Retrouvez l’intervention réalisée lors du séminaire final du PSDR Flèche
L’action VR1 du projet PSDR Fleche était centrée sur les exploitations et les éleveurs, et visait à préciser les intérêts et les freins techniques, économiques, environnementaux ou culturels exprimés concernant l’accroissement de la part d’herbe pâturée ou conservée dans la ration des chèvres, et la place de la prairie dans la recherche d’autonomie alimentaire. Les élevages caprins du Grand Ouest représentent 46% de l’effectif national de chèvres et 64% du lait livré (Agreste-2018) donc fortement contributeurs au marché des produits caprins. Outre le besoin d’être durables, ils sont également particulièrement soumis aux attentes des citoyens et des consommateurs. L’amélioration de l’autonomie alimentaire via une utilisation accrue de l’herbe dans les systèmes fourragers paraît être un levier intéressant d’amélioration de la durabilité des systèmes caprins du Grand Ouest. Une utilisation accrue de l’herbe au sein de ces systèmes permettrait également d’être plus en accord avec les attentes sociétales concernant le bien-être animal.

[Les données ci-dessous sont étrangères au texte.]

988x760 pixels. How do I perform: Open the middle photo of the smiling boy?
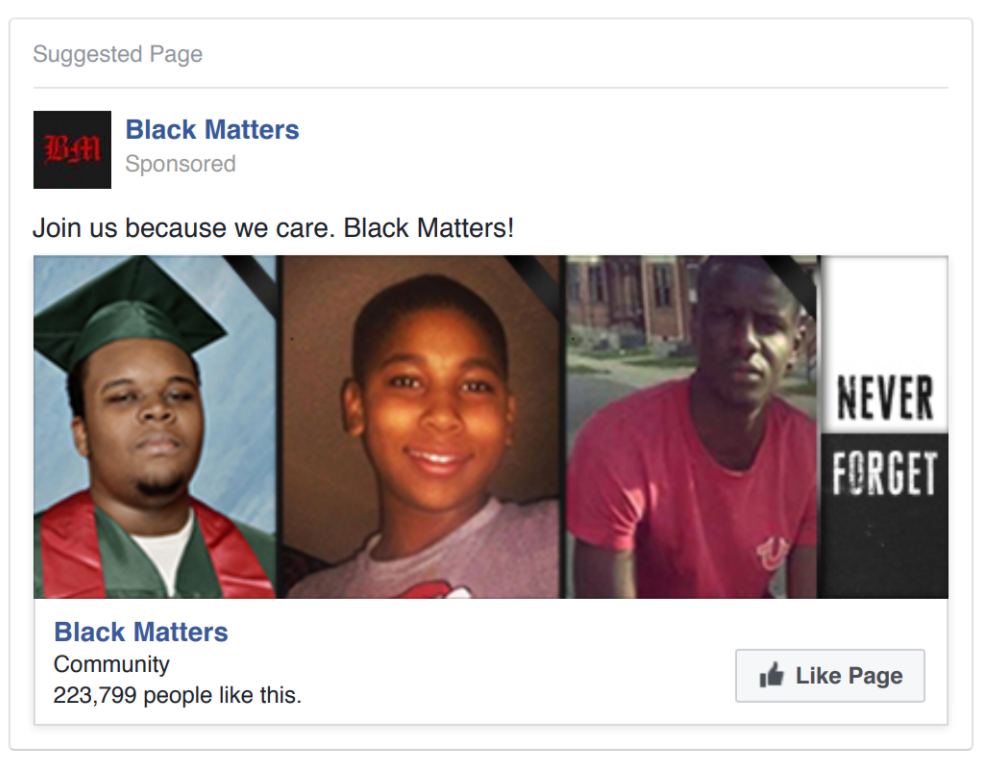coord(420,427)
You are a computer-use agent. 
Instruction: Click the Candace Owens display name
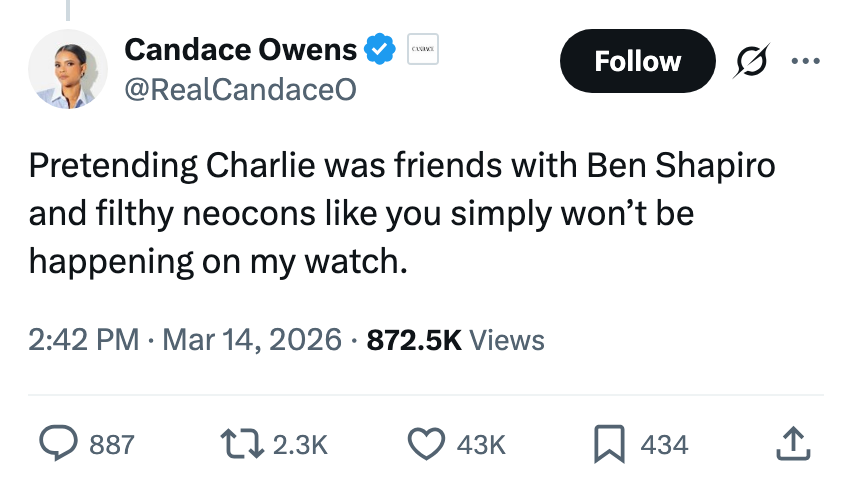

Une telle étude a été menée afin de mieux appréhender les perceptions des acteurs sur le potentiel de valorisation de l’herbe dans les systèmes caprins. Les objectifs de cette étude portaient sur les représentations, les systèmes de valeurs, les intérêts et les systèmes de contraintes (techniques, économiques, etc.) qui orientent les pratiques de l’ensemble des acteurs de la filière : éleveurs, acteurs de l’amont et de l’aval. Ce travail d’enquêtes a été réalisé en Poitou-Charentes (région Nouvelle-Aquitaine), et en régions Pays de la Loire et Bretagne, respectivement en octobre 2016 et octobre 2017. Les informations ont été récoltées à partir de visites et d’entretiens semis-directifs enregistrés avec les principaux acteurs des filières caprines des deux territoires. Les entretiens ont été réalisés sur site par les étudiants ingénieurs et masters de la spécialisation « Sciences et productions animales » d’AGROCAMPUS OUEST et leurs encadrants. Les guides d’entretien étaient adaptés en fonction des catégories d’acteurs enquêtées couvrant ainsi l’ensemble des acteurs des filières caprines. Les catégories identifiées étaient : les éleveurs, les acteurs de la formation/ recherche, les instituts techniques, agence et conseils élevage, les syndicats, groupements de producteurs et abattoir, les grandes et petites centrales laitières-laiteries, les coopératives et firmes de services, la gestion de la santé, les administrations régionales, l’économie rurale et les financeurs. Le traitement des enquêtes s’est fait de façon qualitative par type d’acteurs, par territoire et par thématique relevée. Les perceptions autour de l’herbe, sous toutes ses formes, conservées et en vert, était le cœur de l’enquête. Mais cette étude a permis également un focus particulier sur la place de l’herbe pâturée au sein des systèmes caprins par ces mêmes acteurs.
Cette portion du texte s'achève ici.